┌──

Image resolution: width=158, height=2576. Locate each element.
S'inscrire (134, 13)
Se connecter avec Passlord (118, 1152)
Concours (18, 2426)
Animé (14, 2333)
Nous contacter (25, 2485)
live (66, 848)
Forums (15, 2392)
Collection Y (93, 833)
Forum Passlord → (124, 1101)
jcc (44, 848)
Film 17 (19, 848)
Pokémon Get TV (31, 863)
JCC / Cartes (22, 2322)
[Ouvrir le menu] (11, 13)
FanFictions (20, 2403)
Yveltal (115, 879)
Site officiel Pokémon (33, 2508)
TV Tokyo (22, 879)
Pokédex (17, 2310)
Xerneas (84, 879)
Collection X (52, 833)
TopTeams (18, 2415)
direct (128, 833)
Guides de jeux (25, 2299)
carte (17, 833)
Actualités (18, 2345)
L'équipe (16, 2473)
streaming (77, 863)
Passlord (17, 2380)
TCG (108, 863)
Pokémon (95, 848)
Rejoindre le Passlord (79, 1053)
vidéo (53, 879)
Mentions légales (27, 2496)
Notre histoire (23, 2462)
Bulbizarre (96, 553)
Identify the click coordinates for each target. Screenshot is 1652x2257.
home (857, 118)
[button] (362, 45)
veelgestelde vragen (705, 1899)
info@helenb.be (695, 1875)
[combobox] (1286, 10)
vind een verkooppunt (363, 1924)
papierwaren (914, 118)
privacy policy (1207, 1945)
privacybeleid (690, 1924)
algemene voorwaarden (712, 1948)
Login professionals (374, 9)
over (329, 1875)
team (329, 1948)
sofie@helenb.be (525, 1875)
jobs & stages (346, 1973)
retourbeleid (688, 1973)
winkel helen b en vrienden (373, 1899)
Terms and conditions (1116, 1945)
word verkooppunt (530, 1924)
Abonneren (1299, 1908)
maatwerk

└──

Activity
Check every line of the listing above for the string "Passlord", and give the number of lines that have it, nothing more.

Response box
4